##### Text segment

Sometimes you have a pet project that you intend to run on a real browser only (nowdays Safari lags behind even Edge, which makes me very sad), so you can drive in the fast lane.
In the workplace? Of course we do webpack and the whole mumbo jumbo. Really, I love webpack, but on the main project our startup time is around 3-5min, hot rebuild time is 5-40sec and yes, we know what we are doing. Plus we do support IE10, we have dropped IE9 lately (and then it's not even a real corporate client, mind that).
With pug/jade I've only met with people who had a strong opinion about it (either positive or negative) - it's so alien from the good old xmlish tag soup, I tend to shy away from it, unless it's already been included in a project of course.
Exactly. Deep indentation pyramids are evil, but the pluck in the article is such a bad example. Pluck? How about a simple map? `myArray.map(item => item.id)` Map, reduce, Object.keys and forEach, a one liner range, [...new Set([])] uniques, so many wonderful things readily available with babel and friends :) Anonther favorite of mine is the async/yield pair, can make promise chains so much nicer!

##########
##### Record excerpts

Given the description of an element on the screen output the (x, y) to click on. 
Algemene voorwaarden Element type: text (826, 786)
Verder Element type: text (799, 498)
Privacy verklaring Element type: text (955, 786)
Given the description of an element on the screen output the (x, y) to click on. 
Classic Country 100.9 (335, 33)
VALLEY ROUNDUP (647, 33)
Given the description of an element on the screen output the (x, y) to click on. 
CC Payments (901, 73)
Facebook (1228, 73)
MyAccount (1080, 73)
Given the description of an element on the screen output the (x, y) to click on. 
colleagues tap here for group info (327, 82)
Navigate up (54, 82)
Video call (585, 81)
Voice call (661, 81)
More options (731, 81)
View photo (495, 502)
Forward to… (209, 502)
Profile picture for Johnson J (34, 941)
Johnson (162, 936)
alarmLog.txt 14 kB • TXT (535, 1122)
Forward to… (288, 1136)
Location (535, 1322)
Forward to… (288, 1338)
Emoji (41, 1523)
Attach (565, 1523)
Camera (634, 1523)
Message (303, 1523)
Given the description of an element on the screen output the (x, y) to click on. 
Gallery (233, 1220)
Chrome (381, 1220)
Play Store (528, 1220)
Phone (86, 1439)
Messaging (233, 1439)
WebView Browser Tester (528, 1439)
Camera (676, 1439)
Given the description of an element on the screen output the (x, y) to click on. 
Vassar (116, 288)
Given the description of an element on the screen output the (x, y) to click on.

##########

◆ **Tasks for this exercise**
1 > Could you update the JavaScript tooling text from "With pug/jade I've" up to and including "project of course.", changing "tag soup" to "markup"?
2 > Can you extend the JavaScript tooling text, picking up right after its final sentence?

◆ **Set of answers**
1 >
With pug/jade I've only met with people who had a strong opinion about it (either positive or negative) - it's so alien from the good old xmlish markup, I tend to shy away from it, unless it's already been included in a project of course.

2 >
Have you read the article itself? It's more of a thought experiment than a real world scenario, with lots and lots of musings and funny ideas, but the author knows this and reflects on this in a nice way throughout. Frameworkitis combined with hype is a very annoying thing but it has always been around, even back in the days of Prototype, mooTools and that new and hot swiss army knife tool by some John Resig guy :)
Imo with the proper tools more enterprise people will gravitate towards A2 - A1 was pretty popular around here, mostly at low and mid enterprise level, while react always had a hipsterish vibe about it.